Aug 31, 2017App Assist
After seven years of development, the Cleveland Clinic is unveiling an app to help with concussion diagnosis. Almost 50 school districts and colleges in Ohio will be trying it this season.
“In the event [athletes] do suffer an injury, it will provide them with means that most young athletes don’t have, and it provides them with measurements on their progressions so we can safely return them to the field,” Jason Cruickshank, ATC, CSCS, Concussion Center Coordinator at the Cleveland Clinic, told FOX-8 Cleveland.
The app uses a series of diagnostic tests that are completed at the beginning of the season. Each player’s coordination and reaction time are measured and stored. In case of injury, they will take the tests again to see if their cognitive abilities have been affected.
“These baseline tests are absolutely critical, and [the app] is a wonderful tool, and we’re just really happy the parents are seeing the value in it and participating,” Walter Madison, Western Reserve Youth Football Director, told FOX-8 Cleveland.

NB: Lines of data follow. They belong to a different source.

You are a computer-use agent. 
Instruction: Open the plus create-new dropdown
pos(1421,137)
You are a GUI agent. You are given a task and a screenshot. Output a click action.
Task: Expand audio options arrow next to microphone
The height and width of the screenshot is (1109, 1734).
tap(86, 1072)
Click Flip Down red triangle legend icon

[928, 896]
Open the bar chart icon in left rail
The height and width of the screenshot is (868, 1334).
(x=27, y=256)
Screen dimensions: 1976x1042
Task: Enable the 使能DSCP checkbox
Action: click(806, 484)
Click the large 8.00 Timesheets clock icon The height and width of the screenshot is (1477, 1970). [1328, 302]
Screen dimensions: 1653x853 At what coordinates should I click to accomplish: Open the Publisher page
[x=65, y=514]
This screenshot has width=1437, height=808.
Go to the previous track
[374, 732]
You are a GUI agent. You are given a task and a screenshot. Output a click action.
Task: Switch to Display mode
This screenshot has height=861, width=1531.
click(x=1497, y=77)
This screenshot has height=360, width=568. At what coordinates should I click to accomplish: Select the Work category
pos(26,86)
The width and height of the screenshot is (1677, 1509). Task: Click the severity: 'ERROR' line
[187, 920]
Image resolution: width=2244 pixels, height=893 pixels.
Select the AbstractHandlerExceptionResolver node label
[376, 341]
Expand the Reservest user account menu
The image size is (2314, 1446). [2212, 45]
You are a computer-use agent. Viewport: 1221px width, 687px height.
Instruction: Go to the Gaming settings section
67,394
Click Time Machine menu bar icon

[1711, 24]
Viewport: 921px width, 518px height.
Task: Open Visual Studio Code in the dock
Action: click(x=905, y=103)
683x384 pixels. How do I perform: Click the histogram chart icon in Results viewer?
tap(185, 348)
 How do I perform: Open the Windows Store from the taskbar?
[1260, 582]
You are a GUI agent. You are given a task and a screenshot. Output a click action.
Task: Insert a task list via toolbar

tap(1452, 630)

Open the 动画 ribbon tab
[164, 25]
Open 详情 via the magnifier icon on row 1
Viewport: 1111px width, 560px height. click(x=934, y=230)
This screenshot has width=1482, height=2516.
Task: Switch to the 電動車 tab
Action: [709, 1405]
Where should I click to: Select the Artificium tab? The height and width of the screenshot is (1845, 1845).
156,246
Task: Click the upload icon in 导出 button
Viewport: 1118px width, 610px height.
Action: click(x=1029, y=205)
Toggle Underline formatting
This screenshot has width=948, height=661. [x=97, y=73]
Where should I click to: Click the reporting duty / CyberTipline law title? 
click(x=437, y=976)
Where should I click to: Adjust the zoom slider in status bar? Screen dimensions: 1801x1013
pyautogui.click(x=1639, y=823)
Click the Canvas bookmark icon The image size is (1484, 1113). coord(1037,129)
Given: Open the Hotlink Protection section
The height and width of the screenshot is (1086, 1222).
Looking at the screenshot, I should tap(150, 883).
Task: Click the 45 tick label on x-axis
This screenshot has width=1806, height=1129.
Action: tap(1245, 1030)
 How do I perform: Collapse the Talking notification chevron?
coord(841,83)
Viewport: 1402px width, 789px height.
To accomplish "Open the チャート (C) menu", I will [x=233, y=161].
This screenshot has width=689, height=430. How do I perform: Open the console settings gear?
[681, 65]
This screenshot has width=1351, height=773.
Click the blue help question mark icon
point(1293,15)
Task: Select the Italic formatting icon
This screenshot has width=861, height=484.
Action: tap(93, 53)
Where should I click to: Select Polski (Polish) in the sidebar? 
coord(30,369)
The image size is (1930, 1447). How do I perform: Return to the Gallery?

When using the app, student-athletes are tasked with matching as many shapes as they can in two minutes using an iPad. Reaction times are also gauged by having student-athletes tap a spot on the screen where a light has popped up.
“It allows us to get inside the athlete’s head, so to speak,” Jeff Kime, ATC, Senior Athletic Trainer at Nordonia High School in Macedonia, Ohio, told the Record-Courier (Kent, Ohio). “It gives us a better gauge, and we can compare their levels before, during, and after a concussion.”
In addition, the app can test student athletes’ abilities to make choices. One of the benefits is that it can test at differing levels of difficulty.
“We measure simple things like connecting the dots,” Cruickshank told WKSU 89.7. “A simple using of manipulating a pen to connect the dots in sequence and knowing that sequence. And then we make that a little bit harder with a different sequence.”
With accelerometers and gyroscopes built in, using the app on iPads are also be helpful for testing balance. The student-athletes stand on varied surfaces to see how well they can perform different stances, with the app recording their balance.
“It measures their balance and their sway by putting the iPad into a belt and wrapping it around their waist,” Cruickshank told WKSU 89.7. “Stances will be performed on hard ground, as well as on a foam surface. That foam surface really makes it more challenging because now they have to rely more on their actual muscles to keep their balance and less on that firm ground to give them that feedback.”